- _TEXT_
#####
The operational point is buried in those numbers. The cache does not help by being turned on. It helps by being instrumented. If you cannot read your API cache hit rate from your billing telemetry today — by tenant, by route, by hour — you are not yet using prompt caching. You are hoping.

the gateway — semantic caching with the dial

The third layer is the one most teams skip and most should not. Semantic caching at the gateway intercepts requests before they reach the model: embed the incoming query, compare it against an indexed set of prior queries, and if a stored query is similar enough — by cosine similarity above a threshold — return the cached answer instead of calling the model at all. GPTCache, Redis Stack, and the AI-gateway products from Maxim, Portkey and others all implement variations of this idea.

The dial is the similarity threshold. Set it too low and the cache returns wrong answers; set it too high and you never hit. Production deployments cluster between roughly 0.85 and 0.92 cosine similarity, with hit rates of 30–70% on long-tail customer support and FAQ traffic (Spheron survey on GPTCache and Redis vector cache, 2026; GPT Semantic Cache, arXiv preprint).

The mistake everyone makes here is treating semantic caching as set-and-forget. It is the opposite. The threshold needs re-tuning against real production traffic at least monthly. The cache needs an eviction policy that respects answer freshness. And it must never serve a stale response to a question whose answer depends on time-sensitive data — your order status, your account balance, today's regulatory state. This is the layer where wrong answers come from a system the user trusts. Treat it accordingly, or do not deploy it.

the math everyone gets wrong

Per-token inference cost has dropped roughly 10x per year since 2021 — what a16z calls LLMflation (Andreessen Horowitz, refreshed 2026). What cost $60 per million tokens in 2021 costs about $0.06 today for equivalent-class models. That curve sounds like the problem is solving itself. It isn't.

The FinOps Foundation's 2026 State of FinOps report found that 73% of respondents said AI costs exceeded original budget projections, and AI is now the fastest-growing new spend category. Agentic workloads consume 5–30x more tokens per completed task than single-turn chat, and the average enterprise AI budget has grown from about $1.2M in 2024 to roughly $7M in 2026 (AnalyticsWeek inference-economics breakdown). The unit cost is falling. The unit count is rising faster. The bill goes up.
#####
Continue the text on LLM caching and inference costs, starting right after its final sentence, "The bill goes up."

[Collection entries]
#####
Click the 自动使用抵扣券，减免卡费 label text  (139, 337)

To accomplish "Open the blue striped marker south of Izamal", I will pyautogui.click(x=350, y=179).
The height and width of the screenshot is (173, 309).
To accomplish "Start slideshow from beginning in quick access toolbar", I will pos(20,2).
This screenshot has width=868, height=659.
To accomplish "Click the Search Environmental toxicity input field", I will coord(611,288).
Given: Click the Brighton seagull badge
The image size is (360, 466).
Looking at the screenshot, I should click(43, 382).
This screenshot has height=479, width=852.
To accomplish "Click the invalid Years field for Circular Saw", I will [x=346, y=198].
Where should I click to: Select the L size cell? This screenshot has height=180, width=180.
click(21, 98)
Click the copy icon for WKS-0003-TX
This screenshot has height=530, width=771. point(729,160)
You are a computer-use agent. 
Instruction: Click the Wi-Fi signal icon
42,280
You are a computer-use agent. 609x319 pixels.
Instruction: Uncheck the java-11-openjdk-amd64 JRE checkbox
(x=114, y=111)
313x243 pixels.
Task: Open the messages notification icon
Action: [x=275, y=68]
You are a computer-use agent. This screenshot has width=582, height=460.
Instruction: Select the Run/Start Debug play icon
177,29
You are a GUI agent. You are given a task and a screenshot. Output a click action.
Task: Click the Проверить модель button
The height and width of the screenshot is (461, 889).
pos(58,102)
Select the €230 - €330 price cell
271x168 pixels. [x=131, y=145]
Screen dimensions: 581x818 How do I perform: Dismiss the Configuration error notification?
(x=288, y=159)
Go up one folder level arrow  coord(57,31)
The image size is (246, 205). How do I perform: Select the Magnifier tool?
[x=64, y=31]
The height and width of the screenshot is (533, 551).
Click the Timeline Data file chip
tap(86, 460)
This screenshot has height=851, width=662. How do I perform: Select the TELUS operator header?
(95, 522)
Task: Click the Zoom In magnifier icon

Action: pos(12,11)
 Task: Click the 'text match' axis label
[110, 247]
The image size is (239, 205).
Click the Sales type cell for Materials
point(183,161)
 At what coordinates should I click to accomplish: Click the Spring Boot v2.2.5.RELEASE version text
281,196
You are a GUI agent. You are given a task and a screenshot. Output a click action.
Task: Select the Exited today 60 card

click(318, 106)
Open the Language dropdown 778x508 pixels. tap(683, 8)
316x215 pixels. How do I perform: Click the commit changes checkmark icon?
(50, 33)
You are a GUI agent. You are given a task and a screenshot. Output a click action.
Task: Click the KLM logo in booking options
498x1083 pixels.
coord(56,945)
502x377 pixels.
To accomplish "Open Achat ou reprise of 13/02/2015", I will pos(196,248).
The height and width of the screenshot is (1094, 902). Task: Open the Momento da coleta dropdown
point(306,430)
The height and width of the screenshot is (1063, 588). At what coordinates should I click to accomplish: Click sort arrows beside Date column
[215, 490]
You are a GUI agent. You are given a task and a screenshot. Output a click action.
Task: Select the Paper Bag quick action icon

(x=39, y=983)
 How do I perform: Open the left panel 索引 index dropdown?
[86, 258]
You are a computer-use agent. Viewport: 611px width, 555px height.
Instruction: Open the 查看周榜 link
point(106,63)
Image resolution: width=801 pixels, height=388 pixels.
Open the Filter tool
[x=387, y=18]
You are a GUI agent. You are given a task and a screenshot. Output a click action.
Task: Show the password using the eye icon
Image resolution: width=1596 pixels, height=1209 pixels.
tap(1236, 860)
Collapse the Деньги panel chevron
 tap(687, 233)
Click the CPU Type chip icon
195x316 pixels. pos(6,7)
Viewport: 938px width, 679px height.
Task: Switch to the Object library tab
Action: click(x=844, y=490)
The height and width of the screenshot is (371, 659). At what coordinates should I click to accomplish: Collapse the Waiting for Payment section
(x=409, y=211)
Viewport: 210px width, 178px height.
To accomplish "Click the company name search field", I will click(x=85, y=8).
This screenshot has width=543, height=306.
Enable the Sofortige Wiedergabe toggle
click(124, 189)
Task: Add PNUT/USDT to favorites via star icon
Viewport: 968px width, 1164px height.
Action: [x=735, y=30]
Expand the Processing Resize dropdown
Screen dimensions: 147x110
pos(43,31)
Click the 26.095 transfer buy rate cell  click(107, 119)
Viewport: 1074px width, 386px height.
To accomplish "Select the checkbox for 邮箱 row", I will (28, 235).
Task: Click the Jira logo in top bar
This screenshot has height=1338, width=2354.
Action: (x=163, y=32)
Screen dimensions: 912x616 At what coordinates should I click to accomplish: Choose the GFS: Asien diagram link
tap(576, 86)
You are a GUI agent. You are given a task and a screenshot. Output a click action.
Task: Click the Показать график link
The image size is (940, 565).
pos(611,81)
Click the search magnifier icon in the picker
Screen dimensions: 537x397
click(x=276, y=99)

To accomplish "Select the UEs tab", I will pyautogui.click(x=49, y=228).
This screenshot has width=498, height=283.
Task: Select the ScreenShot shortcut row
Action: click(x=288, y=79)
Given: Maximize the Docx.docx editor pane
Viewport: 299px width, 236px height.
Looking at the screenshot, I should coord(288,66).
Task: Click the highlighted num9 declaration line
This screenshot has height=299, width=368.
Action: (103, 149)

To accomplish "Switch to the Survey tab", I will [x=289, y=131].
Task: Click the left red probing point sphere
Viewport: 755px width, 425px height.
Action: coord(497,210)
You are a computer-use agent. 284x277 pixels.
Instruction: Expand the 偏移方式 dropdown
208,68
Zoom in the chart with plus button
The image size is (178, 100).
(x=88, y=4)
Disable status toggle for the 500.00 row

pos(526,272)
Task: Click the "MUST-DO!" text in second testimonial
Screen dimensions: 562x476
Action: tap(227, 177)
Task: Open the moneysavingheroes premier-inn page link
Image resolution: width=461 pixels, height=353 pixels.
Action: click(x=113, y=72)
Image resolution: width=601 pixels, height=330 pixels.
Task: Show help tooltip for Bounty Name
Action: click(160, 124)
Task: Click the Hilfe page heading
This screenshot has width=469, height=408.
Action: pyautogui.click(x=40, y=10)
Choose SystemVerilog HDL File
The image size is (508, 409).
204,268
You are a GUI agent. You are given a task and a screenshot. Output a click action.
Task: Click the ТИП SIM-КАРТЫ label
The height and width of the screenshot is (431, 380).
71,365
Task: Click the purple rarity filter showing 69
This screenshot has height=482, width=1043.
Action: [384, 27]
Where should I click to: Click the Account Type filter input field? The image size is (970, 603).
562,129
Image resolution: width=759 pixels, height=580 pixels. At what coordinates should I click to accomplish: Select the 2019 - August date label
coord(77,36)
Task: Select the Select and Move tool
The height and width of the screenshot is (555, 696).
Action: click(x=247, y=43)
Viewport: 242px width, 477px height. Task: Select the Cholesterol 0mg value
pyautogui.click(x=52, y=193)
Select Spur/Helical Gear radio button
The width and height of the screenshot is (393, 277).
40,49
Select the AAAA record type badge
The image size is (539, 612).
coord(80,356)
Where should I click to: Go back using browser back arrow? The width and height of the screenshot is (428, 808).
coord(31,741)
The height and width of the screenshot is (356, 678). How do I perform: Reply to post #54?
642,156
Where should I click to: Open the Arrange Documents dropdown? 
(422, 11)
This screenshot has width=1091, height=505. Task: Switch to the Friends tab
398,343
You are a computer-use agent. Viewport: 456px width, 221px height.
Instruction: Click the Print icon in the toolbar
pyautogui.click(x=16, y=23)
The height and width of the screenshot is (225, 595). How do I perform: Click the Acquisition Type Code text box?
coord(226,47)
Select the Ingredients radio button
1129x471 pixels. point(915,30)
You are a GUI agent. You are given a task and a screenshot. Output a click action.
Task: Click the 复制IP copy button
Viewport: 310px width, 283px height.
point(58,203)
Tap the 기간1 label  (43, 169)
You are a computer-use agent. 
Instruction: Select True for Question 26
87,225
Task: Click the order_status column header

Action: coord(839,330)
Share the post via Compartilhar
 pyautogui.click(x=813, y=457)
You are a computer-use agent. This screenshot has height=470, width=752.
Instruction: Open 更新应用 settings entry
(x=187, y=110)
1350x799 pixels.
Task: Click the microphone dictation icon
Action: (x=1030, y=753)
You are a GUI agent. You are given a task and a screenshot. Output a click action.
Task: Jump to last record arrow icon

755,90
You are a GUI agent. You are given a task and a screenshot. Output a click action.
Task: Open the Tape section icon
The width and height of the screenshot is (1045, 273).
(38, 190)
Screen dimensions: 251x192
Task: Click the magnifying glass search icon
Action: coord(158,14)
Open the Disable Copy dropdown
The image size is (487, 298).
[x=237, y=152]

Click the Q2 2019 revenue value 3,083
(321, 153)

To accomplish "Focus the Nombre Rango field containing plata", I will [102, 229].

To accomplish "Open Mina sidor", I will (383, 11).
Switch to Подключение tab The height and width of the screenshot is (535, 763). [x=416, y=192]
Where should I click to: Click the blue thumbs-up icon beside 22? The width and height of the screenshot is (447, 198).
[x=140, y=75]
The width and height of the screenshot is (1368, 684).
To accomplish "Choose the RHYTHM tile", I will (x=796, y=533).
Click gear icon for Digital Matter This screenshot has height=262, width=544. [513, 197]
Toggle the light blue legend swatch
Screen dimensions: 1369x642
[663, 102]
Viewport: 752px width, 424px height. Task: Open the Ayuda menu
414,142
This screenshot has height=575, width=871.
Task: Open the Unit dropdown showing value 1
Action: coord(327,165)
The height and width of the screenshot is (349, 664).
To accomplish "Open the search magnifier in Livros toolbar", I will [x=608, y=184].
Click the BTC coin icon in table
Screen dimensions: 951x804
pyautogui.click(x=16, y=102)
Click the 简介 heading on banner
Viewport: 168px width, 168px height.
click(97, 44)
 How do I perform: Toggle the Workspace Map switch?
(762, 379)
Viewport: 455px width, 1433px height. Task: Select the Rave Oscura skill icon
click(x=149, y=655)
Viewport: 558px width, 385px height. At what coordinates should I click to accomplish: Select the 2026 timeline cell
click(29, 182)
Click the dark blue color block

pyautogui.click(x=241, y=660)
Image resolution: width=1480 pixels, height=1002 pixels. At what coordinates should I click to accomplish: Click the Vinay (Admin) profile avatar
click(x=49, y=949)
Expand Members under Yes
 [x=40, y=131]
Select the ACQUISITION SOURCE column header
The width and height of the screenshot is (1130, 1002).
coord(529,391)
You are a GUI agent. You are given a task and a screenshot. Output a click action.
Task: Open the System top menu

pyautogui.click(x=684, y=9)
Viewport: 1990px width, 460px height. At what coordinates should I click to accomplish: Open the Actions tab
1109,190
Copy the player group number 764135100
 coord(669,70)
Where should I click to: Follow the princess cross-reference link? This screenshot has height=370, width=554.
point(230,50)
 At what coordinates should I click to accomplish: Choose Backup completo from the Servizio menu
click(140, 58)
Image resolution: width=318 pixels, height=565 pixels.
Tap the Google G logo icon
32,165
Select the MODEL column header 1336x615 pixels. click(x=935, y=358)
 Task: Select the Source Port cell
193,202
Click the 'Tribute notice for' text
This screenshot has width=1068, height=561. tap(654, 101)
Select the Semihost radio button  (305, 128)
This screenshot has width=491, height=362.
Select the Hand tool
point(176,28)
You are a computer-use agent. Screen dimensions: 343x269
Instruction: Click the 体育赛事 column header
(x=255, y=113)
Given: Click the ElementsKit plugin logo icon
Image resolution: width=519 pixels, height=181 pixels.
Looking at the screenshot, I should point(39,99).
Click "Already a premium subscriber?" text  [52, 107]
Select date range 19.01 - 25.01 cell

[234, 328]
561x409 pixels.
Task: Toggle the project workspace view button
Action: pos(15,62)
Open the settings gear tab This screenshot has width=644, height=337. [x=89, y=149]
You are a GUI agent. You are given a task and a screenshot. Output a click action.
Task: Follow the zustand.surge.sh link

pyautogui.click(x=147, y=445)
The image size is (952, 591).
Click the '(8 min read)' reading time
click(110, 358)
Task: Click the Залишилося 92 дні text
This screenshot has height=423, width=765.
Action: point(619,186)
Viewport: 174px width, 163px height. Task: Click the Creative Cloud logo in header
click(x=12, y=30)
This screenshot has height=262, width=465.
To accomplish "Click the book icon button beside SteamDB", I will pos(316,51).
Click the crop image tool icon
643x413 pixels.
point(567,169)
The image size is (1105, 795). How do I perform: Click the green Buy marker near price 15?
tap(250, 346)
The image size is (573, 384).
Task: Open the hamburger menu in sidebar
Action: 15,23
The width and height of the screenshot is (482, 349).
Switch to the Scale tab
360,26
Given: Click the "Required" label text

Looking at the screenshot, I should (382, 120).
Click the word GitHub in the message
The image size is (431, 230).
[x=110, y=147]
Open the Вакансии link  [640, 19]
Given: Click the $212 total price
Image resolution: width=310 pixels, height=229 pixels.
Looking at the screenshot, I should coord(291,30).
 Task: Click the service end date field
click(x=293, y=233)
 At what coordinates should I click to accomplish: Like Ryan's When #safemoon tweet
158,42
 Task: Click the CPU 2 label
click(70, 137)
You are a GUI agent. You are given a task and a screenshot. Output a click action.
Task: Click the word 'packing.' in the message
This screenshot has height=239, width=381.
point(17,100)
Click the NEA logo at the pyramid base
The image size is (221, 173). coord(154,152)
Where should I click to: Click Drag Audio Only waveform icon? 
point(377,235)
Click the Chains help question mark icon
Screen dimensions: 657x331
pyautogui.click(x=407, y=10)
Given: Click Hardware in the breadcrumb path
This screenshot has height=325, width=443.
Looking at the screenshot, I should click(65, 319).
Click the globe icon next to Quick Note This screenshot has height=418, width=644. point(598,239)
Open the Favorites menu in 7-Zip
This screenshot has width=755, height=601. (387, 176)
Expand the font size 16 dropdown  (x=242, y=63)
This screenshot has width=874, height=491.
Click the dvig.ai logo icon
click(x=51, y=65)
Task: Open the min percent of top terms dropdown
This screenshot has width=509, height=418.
#####
- _TASK OUTPUT_
Caching is the only architecture choice that bends both curves at once. Prefix caching at the engine layer cuts the compute. Prompt caching at the API layer cuts the price. Semantic caching at the gateway layer cuts the volume. None of the three is sufficient alone. Together, in production workloads I have personally measured, they routinely deliver 50–70% cost reductions — not vendor-benchmark conditions, real production, with hit rates you can pull from a dashboard.

the stake

Here is mine. If you are running a production agent system in 2026 without all three layers configured deliberately — with measured hit rates visible to your engineering team and your finance team — your inference bill is at least 30% larger than it needs to be. In the systems I have reviewed this year it is closer to 60%. I would bet a quarter of consulting fees against that floor, and I have not lost the bet yet.

The work to fix it is not glamorous. It is not optional either. The cache layer is where the FinOps reckoning either lands quietly, inside your engineering team, six weeks of work and a dashboard later — or arrives loudly, six months later, on someone's expense statement, with the CFO holding the page.

Cache before you call.

Tarry Singh is the founder and CEO of Real AI, an enterprise AI advisory and deployment firm working with global enterprises on production agent systems, model risk, and AI sovereignty strategy. He also leads Earthscan, an Energy AI startup, and is a founding contributor to the EU-funded HCAIM and PANORAIMA programmes for responsible AI education across European universities. He writes at tarrysingh.com.